Pierce Arrow 18

Development
- Designer: Mark Leonard
- Location: United States
- Year: 1982
- Builders: Freedom Yachts Preston Yachts
- Role: Cruiser
- Name: Pierce Arrow 18

Boat
- Displacement: 1,100 lb (499 kg)
- Draft: 4.00 ft (1.22 m) with daggerboard down

Hull
- Type: monohull
- Construction: fiberglass
- LOA: 18.58 ft (5.66 m)
- LWL: 16.67 ft (5.08 m)
- Beam: 8.00 ft (2.44 m)
- Engine: outboard motor

Hull appendages
- Keel: daggerboard
- Ballast: 400 lb (181 kg)
- Rudder: transom-mounted rudder

Rig
- Rig type: Bermuda rig

Sails
- Sailplan: fractional rigged sloop
- Total sail area: 185.00 sq ft (17.187 m^{2})

= Pierce Arrow 18 =

1980s US recreational keelboat

The Pierce Arrow 18, also called the Preston 19, is a sailboat that was designed by Mark Leonard as a pocket cruiser and first built in 1982.

==Production==
The design was initially built by Freedom Yachts, of Rockford, Illinois, United States from 1982 until about 1984. This is not the same company as Freedom Yachts of Rhode Island.

The boat's designer, Mark Leonard, and his brother, Matthew Leonard, built the molds and tooling for the design in Machesney Park, Illinois.
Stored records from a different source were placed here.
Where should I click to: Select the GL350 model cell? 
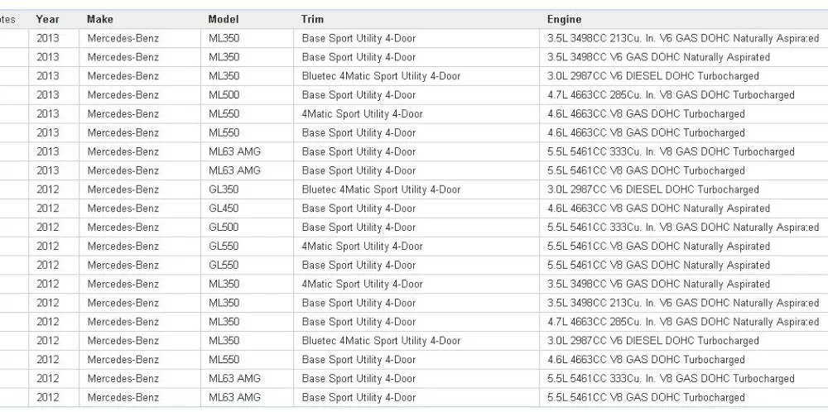click(x=247, y=190)
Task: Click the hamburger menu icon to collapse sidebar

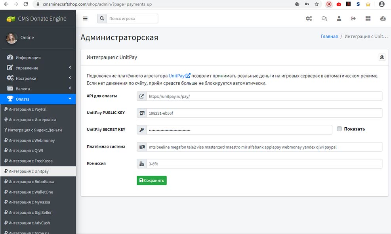Action: 85,19
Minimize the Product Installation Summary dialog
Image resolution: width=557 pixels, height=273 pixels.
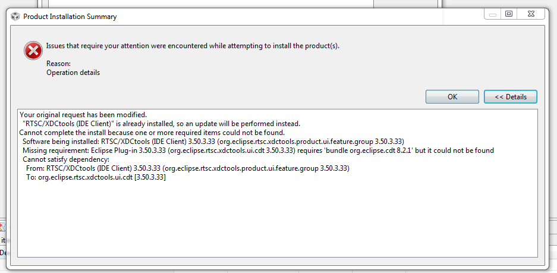click(x=493, y=14)
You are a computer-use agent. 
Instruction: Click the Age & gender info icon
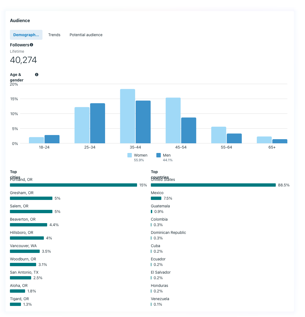(37, 75)
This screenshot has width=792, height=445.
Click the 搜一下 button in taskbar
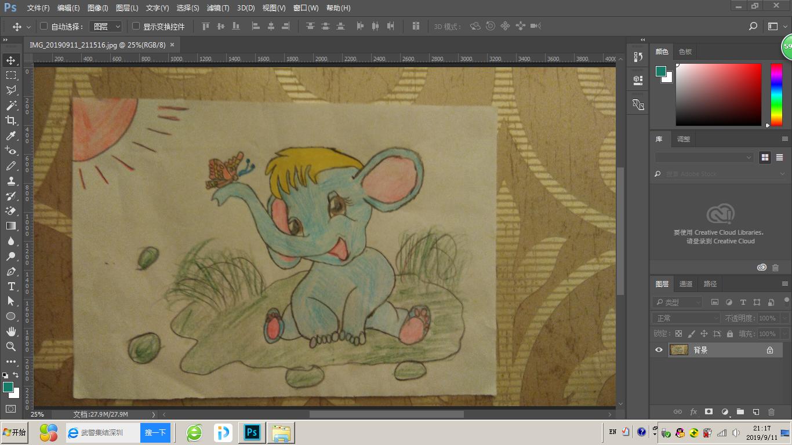[155, 433]
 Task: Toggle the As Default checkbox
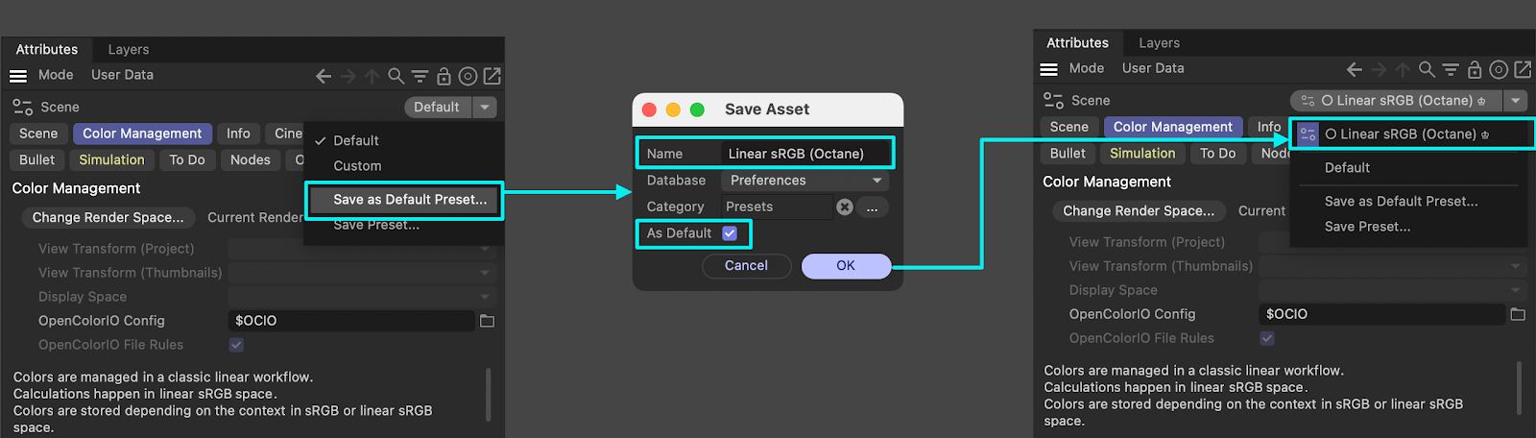pos(730,233)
Matthew Leonard later purchased a set of parts from Mark Leonard and then built new molds for the design. He established a company, Preston Yachts, in Oak Creek, Wisconsin and built these boats under the name Preston 19, from 1987 until 1990.

==Design==
The Pierce Arrow 18 is a recreational keelboat, built predominantly of fiberglass. It has a fractional sloop rig, a slightly raked stem, a plumb transom, a transom-hung rudder controlled by a tiller and a retractable daggerboard lifted by a winch. It displaces 1100 lb and carries 400 lb of ballast.

The boat has a draft of 4.00 ft with the daggerboard extended and 0.75 ft with it retracted, allowing operation in shallow water, beaching or ground transportation on a trailer.

The boat is normally fitted with a small 3 to 6 hp outboard motor for docking and maneuvering.

The design has sleeping accommodation for five people, with a double "V"-berth in the bow cabin, a child-sized settee quarter berth in the main cabin and an aft cabin with a double berth on the starboard side. No galley provisions are fitted. The head is located on the port side of the companionway ladder. Cabin headroom is 58 in.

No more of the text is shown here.